=== Records for the task ===

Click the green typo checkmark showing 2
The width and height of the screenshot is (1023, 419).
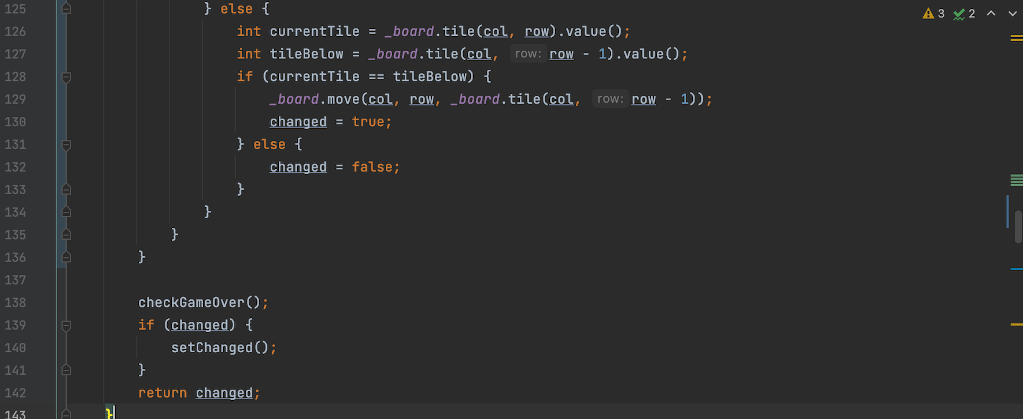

===
=== Records for the task ===

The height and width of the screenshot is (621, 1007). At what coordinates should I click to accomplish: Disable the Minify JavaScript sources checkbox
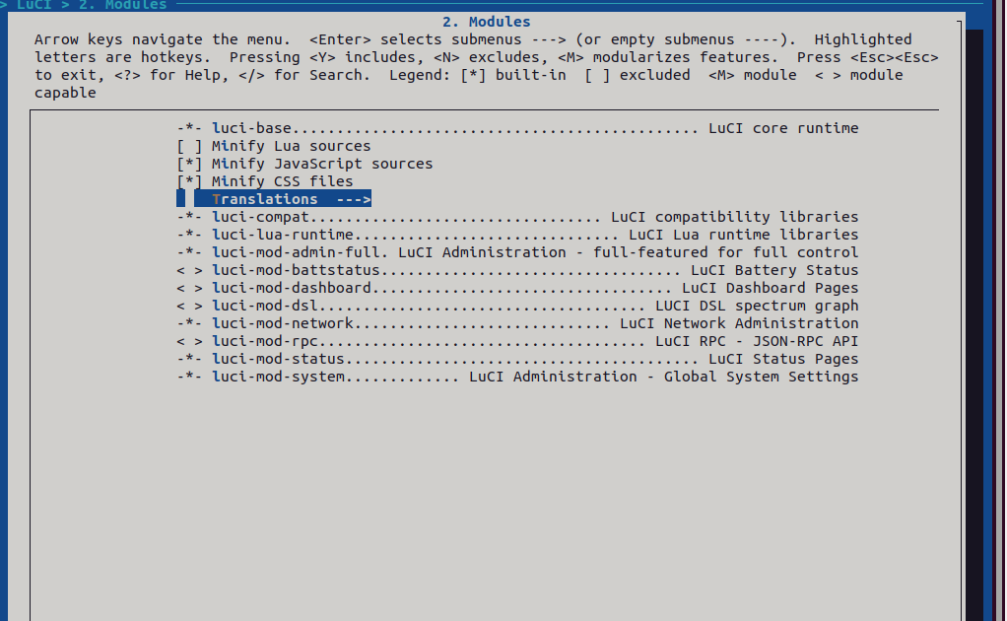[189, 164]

===
=== Records for the task ===

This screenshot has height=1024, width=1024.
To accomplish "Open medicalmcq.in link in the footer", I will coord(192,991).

===

▶ Work item
When the line with "Click the green typo checkmark showing 2" is reached in the data above, start copying there, and copy each line exactly until the line with "The width and" has been copied; copy nothing else.

▶ Solution for this exercise
Click the green typo checkmark showing 2
The width and height of the screenshot is (1023, 419).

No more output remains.